Dr. Ashley Finley, BTtoP National Evaluator; Director of Assessment for Learning, AAC&U

Since 2005, Dickinson College has been examining learning and well-being outcomes associated with living-learning communities as part of its first-year seminar program. While we have learned a good deal about these outcomes over the last four years, we have learned equally about the complex nature of campus culture, sustainability of practices, and institutional change. Below are three of our most compelling findings:

Don’t underestimate the value of a clear message. It takes a village to build interdisciplinary and campus-wide initiatives. But to get folks out of their huts and working together, the message has to be clear. When Dickinson’s BTtoP project began, we saw a clear fit between the learning outcomes being assessed and the larger institutional mission. And though student and faculty learning community experiences were largely positive, we were also aware of a conspicuous thread of opposition. We came to understand our error had been in labeling learning communities as “engaged learning,” thereby inadvertently labeling “other” first-year seminars as unengaged learning. Moving forward, we made a conscious effort to reframe our language to clarify learning communities were not the pedagogy, but one type of learning pedagogy predicated upon intentionality of design and implementation of activities intended to enhance student engagement.

 Innovation is essential. Institutional sustainability often isn’t just about working hard to maintain a well-designed program. Campuses are by nature mercurial; faculty, courses offerings, and budgets change almost yearly. Thus the challenge for sustainability of practices is as much about innovation within a changing landscape as it is about maintenance. Because learning communities impose additional demands on faculty time and obligations, we revisited, and then reimagined, the basic structure of the learning community model. The answer was to develop a learning community “cluster” of four to five commonly themed seminars. The incorporation of the cluster model enabled more faculty to be involved in the learning community program and more students to connect classroom experiences with out-of-classroom learning. This model has been well received among faculty, resulting in clusters of courses examining such issues as gender inequality, globalization, and environmental sustainability.
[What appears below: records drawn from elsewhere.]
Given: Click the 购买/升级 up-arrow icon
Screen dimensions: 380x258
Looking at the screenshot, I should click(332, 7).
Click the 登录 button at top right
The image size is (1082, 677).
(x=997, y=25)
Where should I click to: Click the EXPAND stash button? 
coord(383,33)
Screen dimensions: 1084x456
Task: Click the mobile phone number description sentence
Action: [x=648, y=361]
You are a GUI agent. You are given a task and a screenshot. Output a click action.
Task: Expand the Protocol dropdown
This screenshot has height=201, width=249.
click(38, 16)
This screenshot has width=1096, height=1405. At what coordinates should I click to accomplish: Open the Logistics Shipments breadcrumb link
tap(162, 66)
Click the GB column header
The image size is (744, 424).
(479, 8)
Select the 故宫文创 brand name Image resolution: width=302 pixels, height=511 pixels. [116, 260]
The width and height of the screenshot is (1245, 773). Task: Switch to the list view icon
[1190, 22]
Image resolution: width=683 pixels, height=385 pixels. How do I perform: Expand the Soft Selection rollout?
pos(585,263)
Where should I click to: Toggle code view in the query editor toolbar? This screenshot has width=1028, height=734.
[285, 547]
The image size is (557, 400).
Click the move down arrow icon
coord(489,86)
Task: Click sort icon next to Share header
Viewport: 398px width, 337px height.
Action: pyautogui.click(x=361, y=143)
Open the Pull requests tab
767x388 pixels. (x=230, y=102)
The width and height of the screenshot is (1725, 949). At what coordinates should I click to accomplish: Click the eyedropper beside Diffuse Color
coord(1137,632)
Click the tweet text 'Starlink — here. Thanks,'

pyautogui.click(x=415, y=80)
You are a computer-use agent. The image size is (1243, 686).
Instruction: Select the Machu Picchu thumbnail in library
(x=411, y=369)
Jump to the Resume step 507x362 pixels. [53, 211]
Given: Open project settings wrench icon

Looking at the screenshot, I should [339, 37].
Invite the change agents. Every campus initiative has its champions and its dissenters. The change agents, though, may be among the champions, the dissenters, and likely within the gulf of faculty in between. They are well respected, often hold innovative research and teaching dossiers, and, regardless of how loudly or how often they speak in faculty meetings, are deeply loyal to the institution. As we concluded our research and turned our attention to sustainability, we began to invite faculty from across disciplines, ranks, and experiences to have conversations about not just our research but about this meaning of this work at Dickinson. Our emphasis was not on conversion, but on diversity. To effectively “bring theory to practice” we enlisted multiple perspectives to help drive discussion and pose the range of challenges needed to develop lasting institutional change and efficacy.